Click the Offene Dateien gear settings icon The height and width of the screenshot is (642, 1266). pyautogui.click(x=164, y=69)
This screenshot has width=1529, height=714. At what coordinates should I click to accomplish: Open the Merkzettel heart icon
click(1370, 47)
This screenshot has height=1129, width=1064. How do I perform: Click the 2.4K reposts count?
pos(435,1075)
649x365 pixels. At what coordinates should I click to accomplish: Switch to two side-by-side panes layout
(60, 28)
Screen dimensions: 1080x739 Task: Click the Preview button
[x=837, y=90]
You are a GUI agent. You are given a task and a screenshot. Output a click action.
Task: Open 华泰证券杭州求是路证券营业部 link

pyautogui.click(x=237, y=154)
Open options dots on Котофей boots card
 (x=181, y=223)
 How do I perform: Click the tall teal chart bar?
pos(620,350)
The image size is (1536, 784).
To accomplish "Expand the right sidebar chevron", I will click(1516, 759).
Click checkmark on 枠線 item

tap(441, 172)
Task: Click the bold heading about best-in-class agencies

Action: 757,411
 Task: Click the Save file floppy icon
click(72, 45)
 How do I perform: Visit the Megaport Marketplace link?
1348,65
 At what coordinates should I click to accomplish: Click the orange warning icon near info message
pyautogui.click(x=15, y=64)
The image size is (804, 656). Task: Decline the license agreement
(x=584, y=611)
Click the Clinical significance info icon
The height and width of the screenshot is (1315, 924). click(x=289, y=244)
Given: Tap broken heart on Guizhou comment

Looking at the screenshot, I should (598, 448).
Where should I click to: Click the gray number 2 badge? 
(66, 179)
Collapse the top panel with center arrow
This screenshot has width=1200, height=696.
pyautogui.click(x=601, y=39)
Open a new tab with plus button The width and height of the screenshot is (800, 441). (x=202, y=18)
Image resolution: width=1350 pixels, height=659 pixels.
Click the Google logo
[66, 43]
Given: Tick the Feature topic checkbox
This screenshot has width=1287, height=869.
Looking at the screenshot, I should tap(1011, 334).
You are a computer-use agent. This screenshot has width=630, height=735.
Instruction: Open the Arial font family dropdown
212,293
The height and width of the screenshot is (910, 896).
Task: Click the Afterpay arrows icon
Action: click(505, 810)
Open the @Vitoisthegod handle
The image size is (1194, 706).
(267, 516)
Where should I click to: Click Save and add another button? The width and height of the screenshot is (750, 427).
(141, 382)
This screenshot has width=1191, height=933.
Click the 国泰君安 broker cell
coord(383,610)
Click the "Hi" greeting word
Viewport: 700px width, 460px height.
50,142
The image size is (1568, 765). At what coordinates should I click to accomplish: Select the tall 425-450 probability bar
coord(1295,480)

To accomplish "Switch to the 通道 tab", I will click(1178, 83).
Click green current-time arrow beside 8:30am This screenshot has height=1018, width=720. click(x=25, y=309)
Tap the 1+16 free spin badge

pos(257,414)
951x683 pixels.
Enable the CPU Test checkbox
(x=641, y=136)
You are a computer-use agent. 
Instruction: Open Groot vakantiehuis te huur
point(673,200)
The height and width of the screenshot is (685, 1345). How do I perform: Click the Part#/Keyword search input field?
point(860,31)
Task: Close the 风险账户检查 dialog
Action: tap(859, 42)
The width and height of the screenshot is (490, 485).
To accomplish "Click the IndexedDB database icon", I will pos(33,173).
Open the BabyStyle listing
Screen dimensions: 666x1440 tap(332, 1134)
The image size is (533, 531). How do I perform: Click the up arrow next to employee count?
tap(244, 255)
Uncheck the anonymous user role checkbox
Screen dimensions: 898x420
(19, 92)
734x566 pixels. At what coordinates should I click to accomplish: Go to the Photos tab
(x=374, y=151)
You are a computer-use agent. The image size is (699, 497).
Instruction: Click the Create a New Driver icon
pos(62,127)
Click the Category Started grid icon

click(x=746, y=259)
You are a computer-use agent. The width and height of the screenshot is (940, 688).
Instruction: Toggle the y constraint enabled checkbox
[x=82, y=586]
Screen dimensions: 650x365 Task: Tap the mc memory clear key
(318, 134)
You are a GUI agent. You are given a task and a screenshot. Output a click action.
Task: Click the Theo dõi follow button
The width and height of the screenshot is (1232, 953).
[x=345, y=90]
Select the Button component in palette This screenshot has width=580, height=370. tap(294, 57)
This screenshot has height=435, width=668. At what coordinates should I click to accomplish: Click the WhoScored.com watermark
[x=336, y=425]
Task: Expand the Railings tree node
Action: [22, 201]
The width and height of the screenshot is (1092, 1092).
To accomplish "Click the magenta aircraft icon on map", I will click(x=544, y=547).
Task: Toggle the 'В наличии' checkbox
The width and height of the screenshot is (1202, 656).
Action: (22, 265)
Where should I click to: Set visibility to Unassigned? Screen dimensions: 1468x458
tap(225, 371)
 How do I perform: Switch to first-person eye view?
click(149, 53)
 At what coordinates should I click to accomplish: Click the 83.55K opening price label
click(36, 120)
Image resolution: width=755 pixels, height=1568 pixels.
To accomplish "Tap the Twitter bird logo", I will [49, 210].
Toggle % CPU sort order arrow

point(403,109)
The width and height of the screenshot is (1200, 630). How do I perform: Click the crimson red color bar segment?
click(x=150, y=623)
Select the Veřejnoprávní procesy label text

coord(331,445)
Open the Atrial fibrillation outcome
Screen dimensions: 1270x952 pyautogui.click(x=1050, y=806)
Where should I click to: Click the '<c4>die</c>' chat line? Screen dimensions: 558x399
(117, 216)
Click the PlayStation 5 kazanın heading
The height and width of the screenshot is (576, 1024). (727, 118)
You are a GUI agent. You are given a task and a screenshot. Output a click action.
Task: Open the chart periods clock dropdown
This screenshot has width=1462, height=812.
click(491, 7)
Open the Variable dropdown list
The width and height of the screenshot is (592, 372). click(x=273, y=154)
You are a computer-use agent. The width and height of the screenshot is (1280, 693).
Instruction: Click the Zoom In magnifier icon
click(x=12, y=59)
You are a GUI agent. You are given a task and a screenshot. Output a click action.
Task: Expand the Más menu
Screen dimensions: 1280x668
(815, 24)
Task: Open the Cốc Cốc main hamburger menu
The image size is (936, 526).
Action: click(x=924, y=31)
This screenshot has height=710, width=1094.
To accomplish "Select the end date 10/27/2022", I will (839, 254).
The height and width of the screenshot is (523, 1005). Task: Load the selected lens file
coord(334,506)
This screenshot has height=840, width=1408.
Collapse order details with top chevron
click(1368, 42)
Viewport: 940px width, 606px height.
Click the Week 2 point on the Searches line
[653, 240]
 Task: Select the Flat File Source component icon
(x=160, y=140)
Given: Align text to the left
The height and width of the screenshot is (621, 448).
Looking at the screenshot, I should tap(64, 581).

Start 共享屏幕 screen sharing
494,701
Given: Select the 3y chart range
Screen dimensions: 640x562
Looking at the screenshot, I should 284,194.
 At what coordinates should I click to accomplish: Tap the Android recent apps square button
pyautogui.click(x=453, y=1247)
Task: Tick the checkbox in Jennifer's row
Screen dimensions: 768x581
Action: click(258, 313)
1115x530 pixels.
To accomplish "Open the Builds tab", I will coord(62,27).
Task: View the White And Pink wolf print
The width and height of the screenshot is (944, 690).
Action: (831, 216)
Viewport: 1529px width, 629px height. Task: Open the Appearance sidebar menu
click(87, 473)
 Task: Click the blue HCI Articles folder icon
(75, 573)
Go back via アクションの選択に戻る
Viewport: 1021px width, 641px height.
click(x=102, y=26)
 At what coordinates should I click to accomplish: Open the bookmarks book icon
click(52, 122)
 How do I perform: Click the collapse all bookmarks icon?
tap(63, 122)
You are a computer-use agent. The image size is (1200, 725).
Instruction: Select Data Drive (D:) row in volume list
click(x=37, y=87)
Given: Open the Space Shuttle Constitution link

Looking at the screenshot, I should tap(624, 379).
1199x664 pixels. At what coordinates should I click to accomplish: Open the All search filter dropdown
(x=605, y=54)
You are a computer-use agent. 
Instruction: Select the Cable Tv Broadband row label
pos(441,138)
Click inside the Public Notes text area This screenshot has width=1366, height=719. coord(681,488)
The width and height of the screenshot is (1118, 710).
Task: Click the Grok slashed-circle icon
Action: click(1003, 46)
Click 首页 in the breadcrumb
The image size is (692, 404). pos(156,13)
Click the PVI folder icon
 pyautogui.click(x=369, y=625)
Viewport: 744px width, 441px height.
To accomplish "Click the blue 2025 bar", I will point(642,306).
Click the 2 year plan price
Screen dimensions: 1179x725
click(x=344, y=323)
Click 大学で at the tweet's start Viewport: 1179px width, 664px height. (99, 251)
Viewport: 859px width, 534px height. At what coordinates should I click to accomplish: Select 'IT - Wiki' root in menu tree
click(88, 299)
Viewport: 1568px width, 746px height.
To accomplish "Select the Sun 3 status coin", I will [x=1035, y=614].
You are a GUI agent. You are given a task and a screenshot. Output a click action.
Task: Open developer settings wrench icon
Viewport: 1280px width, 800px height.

*-*-*

## Your assignment
The lines you need are those holding the word "resolution"; copy each of them from the material above.

## Exercise answer
Image resolution: width=1350 pixels, height=659 pixels.
Image resolution: width=755 pixels, height=1568 pixels.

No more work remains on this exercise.